Restate the listing in full, keeping every word as it is.
· · ·
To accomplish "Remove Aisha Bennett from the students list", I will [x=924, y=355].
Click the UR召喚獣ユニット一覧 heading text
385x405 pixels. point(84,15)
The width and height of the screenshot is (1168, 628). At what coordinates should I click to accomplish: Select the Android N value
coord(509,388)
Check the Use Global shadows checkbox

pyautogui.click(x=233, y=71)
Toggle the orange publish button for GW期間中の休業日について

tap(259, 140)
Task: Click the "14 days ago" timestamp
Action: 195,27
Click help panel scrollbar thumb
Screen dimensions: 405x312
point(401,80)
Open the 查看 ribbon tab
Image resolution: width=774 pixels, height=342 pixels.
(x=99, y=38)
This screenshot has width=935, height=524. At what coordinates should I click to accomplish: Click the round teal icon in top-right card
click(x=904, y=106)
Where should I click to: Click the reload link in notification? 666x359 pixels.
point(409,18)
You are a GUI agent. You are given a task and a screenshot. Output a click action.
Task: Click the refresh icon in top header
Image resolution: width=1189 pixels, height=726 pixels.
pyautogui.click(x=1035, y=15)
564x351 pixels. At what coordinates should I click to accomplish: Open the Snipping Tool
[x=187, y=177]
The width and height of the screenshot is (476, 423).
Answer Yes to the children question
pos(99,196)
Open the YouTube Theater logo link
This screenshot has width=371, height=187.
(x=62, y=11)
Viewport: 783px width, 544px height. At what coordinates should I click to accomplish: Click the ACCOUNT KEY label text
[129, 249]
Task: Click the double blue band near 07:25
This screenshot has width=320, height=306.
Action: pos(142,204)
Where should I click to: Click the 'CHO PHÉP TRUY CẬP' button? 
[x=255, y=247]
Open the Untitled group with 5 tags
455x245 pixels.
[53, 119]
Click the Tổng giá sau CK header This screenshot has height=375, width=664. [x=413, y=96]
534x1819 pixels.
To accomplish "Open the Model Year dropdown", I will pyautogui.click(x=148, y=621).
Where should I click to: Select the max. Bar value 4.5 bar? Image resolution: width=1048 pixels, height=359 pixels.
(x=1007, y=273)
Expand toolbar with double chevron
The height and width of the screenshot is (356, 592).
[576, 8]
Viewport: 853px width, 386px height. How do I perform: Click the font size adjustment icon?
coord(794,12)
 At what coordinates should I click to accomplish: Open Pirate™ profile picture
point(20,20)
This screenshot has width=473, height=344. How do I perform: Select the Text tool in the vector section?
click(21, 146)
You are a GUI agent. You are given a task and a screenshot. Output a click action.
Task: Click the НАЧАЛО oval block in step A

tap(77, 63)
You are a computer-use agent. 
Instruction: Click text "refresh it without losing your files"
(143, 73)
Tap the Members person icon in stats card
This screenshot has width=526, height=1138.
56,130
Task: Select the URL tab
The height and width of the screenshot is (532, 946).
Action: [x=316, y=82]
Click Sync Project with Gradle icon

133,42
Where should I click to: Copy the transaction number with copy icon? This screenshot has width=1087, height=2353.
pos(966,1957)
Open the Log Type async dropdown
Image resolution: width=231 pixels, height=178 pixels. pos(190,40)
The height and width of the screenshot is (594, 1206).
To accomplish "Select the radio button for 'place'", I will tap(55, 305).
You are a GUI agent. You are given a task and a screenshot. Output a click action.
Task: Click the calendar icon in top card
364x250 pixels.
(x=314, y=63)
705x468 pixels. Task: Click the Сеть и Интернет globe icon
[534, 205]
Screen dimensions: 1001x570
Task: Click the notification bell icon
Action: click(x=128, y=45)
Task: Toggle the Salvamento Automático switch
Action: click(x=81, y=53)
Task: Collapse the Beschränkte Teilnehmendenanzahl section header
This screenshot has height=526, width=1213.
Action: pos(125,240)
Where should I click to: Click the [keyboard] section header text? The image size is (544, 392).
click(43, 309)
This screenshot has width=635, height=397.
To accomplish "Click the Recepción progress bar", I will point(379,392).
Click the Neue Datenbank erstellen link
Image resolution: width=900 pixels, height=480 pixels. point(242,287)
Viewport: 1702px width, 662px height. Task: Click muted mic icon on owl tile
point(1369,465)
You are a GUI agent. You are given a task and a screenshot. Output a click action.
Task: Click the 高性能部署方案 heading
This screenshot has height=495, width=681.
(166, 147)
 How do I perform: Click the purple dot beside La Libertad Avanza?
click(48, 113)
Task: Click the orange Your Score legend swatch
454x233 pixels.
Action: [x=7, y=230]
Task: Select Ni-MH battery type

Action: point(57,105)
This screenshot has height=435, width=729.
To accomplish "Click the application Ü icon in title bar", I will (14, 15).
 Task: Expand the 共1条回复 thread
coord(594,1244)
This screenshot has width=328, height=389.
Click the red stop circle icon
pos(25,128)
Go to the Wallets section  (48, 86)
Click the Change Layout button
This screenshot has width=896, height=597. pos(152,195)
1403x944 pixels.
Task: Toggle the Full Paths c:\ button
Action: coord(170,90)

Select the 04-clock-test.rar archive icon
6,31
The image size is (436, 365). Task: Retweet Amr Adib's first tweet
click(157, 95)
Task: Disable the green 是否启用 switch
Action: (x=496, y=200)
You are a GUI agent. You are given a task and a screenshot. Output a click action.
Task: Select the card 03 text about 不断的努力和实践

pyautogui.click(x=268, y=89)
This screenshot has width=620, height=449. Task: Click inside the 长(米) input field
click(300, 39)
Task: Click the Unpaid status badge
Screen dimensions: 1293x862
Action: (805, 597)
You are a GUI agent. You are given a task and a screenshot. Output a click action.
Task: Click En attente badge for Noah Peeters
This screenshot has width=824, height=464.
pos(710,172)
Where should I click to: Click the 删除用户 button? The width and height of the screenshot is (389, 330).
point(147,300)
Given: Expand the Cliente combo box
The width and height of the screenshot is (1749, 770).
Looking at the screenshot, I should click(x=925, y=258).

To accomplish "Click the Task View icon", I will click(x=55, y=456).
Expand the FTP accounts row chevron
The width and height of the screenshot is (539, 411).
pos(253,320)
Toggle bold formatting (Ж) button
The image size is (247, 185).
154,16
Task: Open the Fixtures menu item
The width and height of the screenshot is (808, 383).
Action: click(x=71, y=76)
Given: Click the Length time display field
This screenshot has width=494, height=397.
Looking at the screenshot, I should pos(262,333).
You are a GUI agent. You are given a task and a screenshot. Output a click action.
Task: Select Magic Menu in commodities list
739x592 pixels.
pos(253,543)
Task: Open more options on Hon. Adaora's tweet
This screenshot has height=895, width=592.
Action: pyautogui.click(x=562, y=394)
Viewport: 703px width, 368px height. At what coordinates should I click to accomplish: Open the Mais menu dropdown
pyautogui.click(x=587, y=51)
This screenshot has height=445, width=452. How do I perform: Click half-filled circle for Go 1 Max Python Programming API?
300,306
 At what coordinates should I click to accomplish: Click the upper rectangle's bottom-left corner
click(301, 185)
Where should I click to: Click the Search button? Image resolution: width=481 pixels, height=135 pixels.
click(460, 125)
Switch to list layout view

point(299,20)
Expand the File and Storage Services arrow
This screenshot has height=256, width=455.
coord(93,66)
· · ·
Your solution >>
To accomplish "Remove Aisha Bennett from the students list", I will [x=924, y=355].
Click the UR召喚獣ユニット一覧 heading text
385x405 pixels. point(84,15)
The width and height of the screenshot is (1168, 628). At what coordinates should I click to accomplish: Select the Android N value
coord(509,388)
Check the Use Global shadows checkbox

pyautogui.click(x=233, y=71)
Toggle the orange publish button for GW期間中の休業日について

tap(259, 140)
Task: Click the "14 days ago" timestamp
Action: 195,27
Click help panel scrollbar thumb
Screen dimensions: 405x312
point(401,80)
Open the 查看 ribbon tab
Image resolution: width=774 pixels, height=342 pixels.
(x=99, y=38)
This screenshot has width=935, height=524. At what coordinates should I click to accomplish: Click the round teal icon in top-right card
click(x=904, y=106)
Where should I click to: Click the reload link in notification? 666x359 pixels.
point(409,18)
You are a GUI agent. You are given a task and a screenshot. Output a click action.
Task: Click the refresh icon in top header
Image resolution: width=1189 pixels, height=726 pixels.
pyautogui.click(x=1035, y=15)
564x351 pixels. At what coordinates should I click to accomplish: Open the Snipping Tool
[x=187, y=177]
The width and height of the screenshot is (476, 423).
Answer Yes to the children question
pos(99,196)
Open the YouTube Theater logo link
This screenshot has width=371, height=187.
(x=62, y=11)
Viewport: 783px width, 544px height. At what coordinates should I click to accomplish: Click the ACCOUNT KEY label text
[129, 249]
Task: Click the double blue band near 07:25
This screenshot has width=320, height=306.
Action: pos(142,204)
Where should I click to: Click the 'CHO PHÉP TRUY CẬP' button? 
[x=255, y=247]
Open the Untitled group with 5 tags
455x245 pixels.
[53, 119]
Click the Tổng giá sau CK header This screenshot has height=375, width=664. [x=413, y=96]
534x1819 pixels.
To accomplish "Open the Model Year dropdown", I will pyautogui.click(x=148, y=621).
Where should I click to: Select the max. Bar value 4.5 bar? Image resolution: width=1048 pixels, height=359 pixels.
(x=1007, y=273)
Expand toolbar with double chevron
The height and width of the screenshot is (356, 592).
[576, 8]
Viewport: 853px width, 386px height. How do I perform: Click the font size adjustment icon?
coord(794,12)
 At what coordinates should I click to accomplish: Open Pirate™ profile picture
point(20,20)
This screenshot has width=473, height=344. How do I perform: Select the Text tool in the vector section?
click(21, 146)
You are a GUI agent. You are given a task and a screenshot. Output a click action.
Task: Click the НАЧАЛО oval block in step A

tap(77, 63)
You are a computer-use agent. 
Instruction: Click text "refresh it without losing your files"
(143, 73)
Tap the Members person icon in stats card
This screenshot has width=526, height=1138.
56,130
Task: Select the URL tab
The height and width of the screenshot is (532, 946).
Action: [x=316, y=82]
Click Sync Project with Gradle icon

133,42
Where should I click to: Copy the transaction number with copy icon? This screenshot has width=1087, height=2353.
pos(966,1957)
Open the Log Type async dropdown
Image resolution: width=231 pixels, height=178 pixels. pos(190,40)
The height and width of the screenshot is (594, 1206).
To accomplish "Select the radio button for 'place'", I will tap(55, 305).
You are a GUI agent. You are given a task and a screenshot. Output a click action.
Task: Click the calendar icon in top card
364x250 pixels.
(x=314, y=63)
705x468 pixels. Task: Click the Сеть и Интернет globe icon
[534, 205]
Screen dimensions: 1001x570
Task: Click the notification bell icon
Action: click(x=128, y=45)
Task: Toggle the Salvamento Automático switch
Action: click(x=81, y=53)
Task: Collapse the Beschränkte Teilnehmendenanzahl section header
This screenshot has height=526, width=1213.
Action: pos(125,240)
Where should I click to: Click the [keyboard] section header text? The image size is (544, 392).
click(43, 309)
This screenshot has width=635, height=397.
To accomplish "Click the Recepción progress bar", I will point(379,392).
Click the Neue Datenbank erstellen link
Image resolution: width=900 pixels, height=480 pixels. point(242,287)
Viewport: 1702px width, 662px height. Task: Click muted mic icon on owl tile
point(1369,465)
You are a GUI agent. You are given a task and a screenshot. Output a click action.
Task: Click the 高性能部署方案 heading
This screenshot has height=495, width=681.
(166, 147)
 How do I perform: Click the purple dot beside La Libertad Avanza?
click(48, 113)
Task: Click the orange Your Score legend swatch
454x233 pixels.
Action: [x=7, y=230]
Task: Select Ni-MH battery type

Action: point(57,105)
This screenshot has height=435, width=729.
To accomplish "Click the application Ü icon in title bar", I will (14, 15).
 Task: Expand the 共1条回复 thread
coord(594,1244)
This screenshot has width=328, height=389.
Click the red stop circle icon
pos(25,128)
Go to the Wallets section  (48, 86)
Click the Change Layout button
This screenshot has width=896, height=597. pos(152,195)
1403x944 pixels.
Task: Toggle the Full Paths c:\ button
Action: coord(170,90)

Select the 04-clock-test.rar archive icon
6,31
The image size is (436, 365). Task: Retweet Amr Adib's first tweet
click(157, 95)
Task: Disable the green 是否启用 switch
Action: (x=496, y=200)
You are a GUI agent. You are given a task and a screenshot. Output a click action.
Task: Select the card 03 text about 不断的努力和实践

pyautogui.click(x=268, y=89)
This screenshot has width=620, height=449. Task: Click inside the 长(米) input field
click(300, 39)
Task: Click the Unpaid status badge
Screen dimensions: 1293x862
Action: (805, 597)
You are a GUI agent. You are given a task and a screenshot. Output a click action.
Task: Click En attente badge for Noah Peeters
This screenshot has width=824, height=464.
pos(710,172)
Where should I click to: Click the 删除用户 button? The width and height of the screenshot is (389, 330).
point(147,300)
Given: Expand the Cliente combo box
The width and height of the screenshot is (1749, 770).
Looking at the screenshot, I should click(x=925, y=258).

To accomplish "Click the Task View icon", I will click(x=55, y=456).
Expand the FTP accounts row chevron
The width and height of the screenshot is (539, 411).
pos(253,320)
Toggle bold formatting (Ж) button
The image size is (247, 185).
154,16
Task: Open the Fixtures menu item
The width and height of the screenshot is (808, 383).
Action: click(x=71, y=76)
Given: Click the Length time display field
This screenshot has width=494, height=397.
Looking at the screenshot, I should pos(262,333).
You are a GUI agent. You are given a task and a screenshot. Output a click action.
Task: Select Magic Menu in commodities list
739x592 pixels.
pos(253,543)
Task: Open more options on Hon. Adaora's tweet
This screenshot has height=895, width=592.
Action: pyautogui.click(x=562, y=394)
Viewport: 703px width, 368px height. At what coordinates should I click to accomplish: Open the Mais menu dropdown
pyautogui.click(x=587, y=51)
This screenshot has height=445, width=452. How do I perform: Click half-filled circle for Go 1 Max Python Programming API?
300,306
 At what coordinates should I click to accomplish: Click the upper rectangle's bottom-left corner
click(301, 185)
Where should I click to: Click the Search button? Image resolution: width=481 pixels, height=135 pixels.
click(460, 125)
Switch to list layout view

point(299,20)
Expand the File and Storage Services arrow
This screenshot has height=256, width=455.
coord(93,66)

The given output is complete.